On the cultural front, Santorum repeated his usual plea to Republicans not to abandon or downplay conservative positions on “family” issues. He added another angle I hadn’t heard before.

Santorum, who recently became CEO of the “family-friendly” EchoLight Studios, lamented conservatives’ inability to get their message across in films and on television.

“In the last 100 years, the worst art has been coming out of the church,” he said. “You as Christians who want to see films, you have to see inferior productions to see something that reaffirms your values … I say to you, can’t we make God beautiful?”

Those comments caught my attention because some of my conservative Facebook friends have complained about this very phenomenon. Why are Christian movies so boring? Why do Christian novels suck? I just want something good to read.

The problem isn’t limited to the family-friendly genre–building an artistic product around an ideological message is not a promising endeavor. (In the USSR, official “social realist” works and even books by leading anti-Soviet dissidents were artistically inferior to the great Russian novels of the 19th century.) I give Santorum credit for acknowledging that his people need to step it up in order to compete for the hearts and minds of young Americans. Other conservatives just wallow in their victimhood when faced with a hostile mainstream culture. The actor Stephen Baldwin told the Ames crowd how hard it is to be a born-again Christian in Hollywood.

I get the impression that even after two bad defeats in consecutive presidential elections, GOP activists are not ready to hear Santorum’s message. Rather, they feel cheered up when Cruz bashes “symbolic votes against Obamacare by those who won’t vote to defund it.”

I won’t complain if Republicans follow Cruz down the rabbit hole, but they would be foolish to do so. Santorum is not a viable presidential candidate either, at least not for the general election, but the next GOP nominee should pay close attention to what he has been saying.
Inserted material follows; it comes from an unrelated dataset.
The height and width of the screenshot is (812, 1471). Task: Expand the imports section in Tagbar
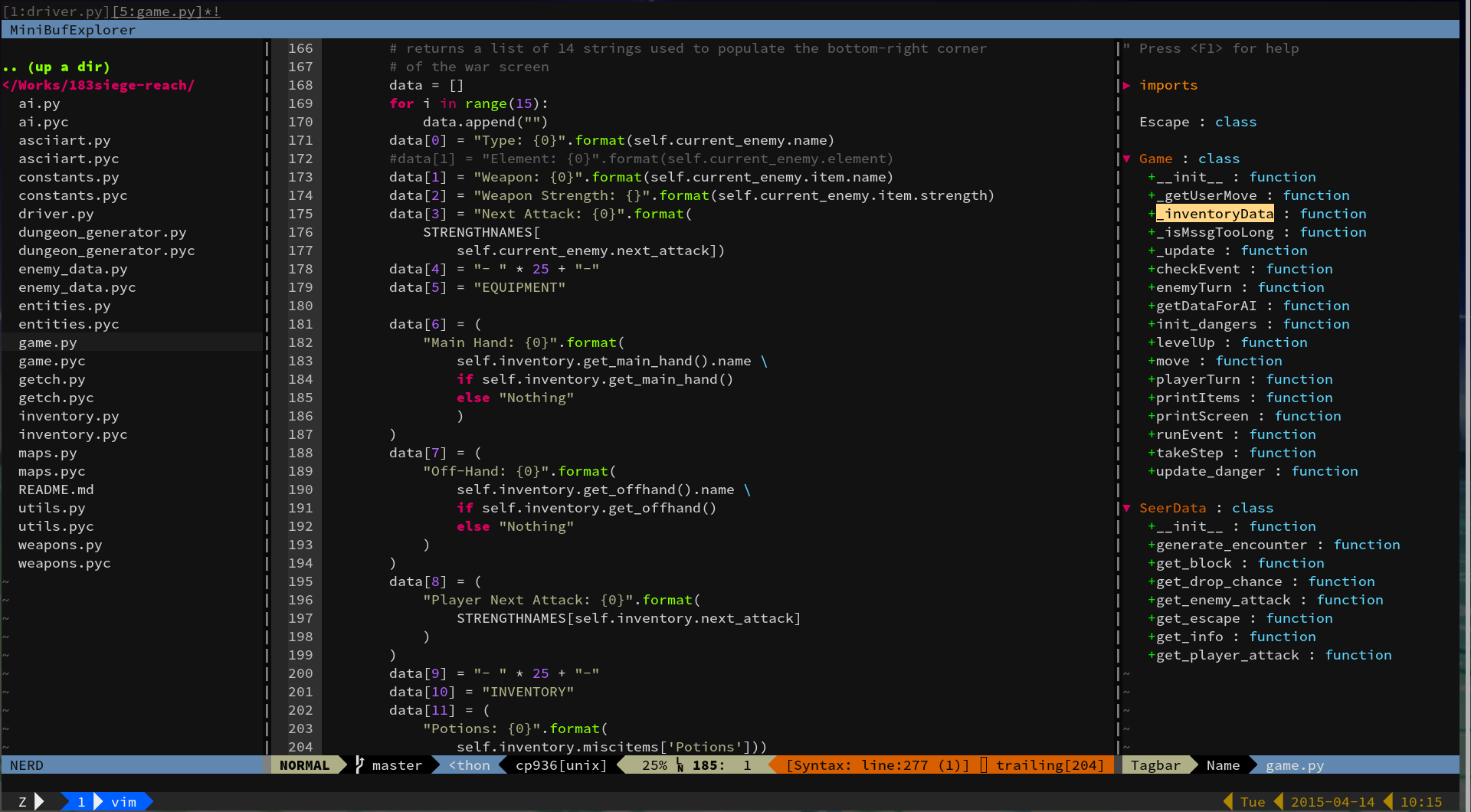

UPDATE: Craig Robinson’s coverage of the 2012 Iowa caucuses and the subsequent GOP primaries was quite favorable to Santorum, who had the backing of Iowa power-broker Nick Ryan at the time. Now Robinson’s far from sold on another Santorum candidacy:

As one would expect, Santorum’s speech resonated with the conservative audience, but it lacked the energy and excitement that Texas Senator Ted Cruz received later in the afternoon.  Santorum’s speech, while good, also did very little to cement himself as the conservative to beat in Iowa should he choose to run for president in 2016.

While winning the caucuses in 2012 gives Santorum a number of advantages if he should decide to run again in 2016, it also means that Santorum will have to deal with something he never had to deal with in Iowa before – expectations.  This means that Santorum will be expected to raise a considerable amount of money, perform well in early Iowa and national polls, and win the first contest – the Iowa caucuses.

Santorum also needs to realize that having won Iowa doesn’t necessarily mean that he will instantly win back the support of everyone who voted for him 2012.  Santorum beat Mitt Romney, Ron Paul, Newt Gingrich, Rick Perry, and Michele Bachmann.  The field in 2016 could contain fresh faces like Ted Cruz and Rand Paul, two candidates who will likely make a play for those former Santorum supporters.

A Cruz candidacy could be very problematic for Santorum.  As the new darling of the conservative movement, Cruz has caught the eye of Iowa conservatives, including some of Santorum’s most ardent supporters in 2012.  Essentially, he’s the shiny new toy on the toybox.  While it is true that Cruz has only served in the U.S. Senate for just two years, he appears to have become the great hope for conservatives.  That is the position that Santorum should have occupied after having been the alternative to Mitt Romney in the 2012 Republican primary, but Santorum has not been able to establish himself as the conservative to beat.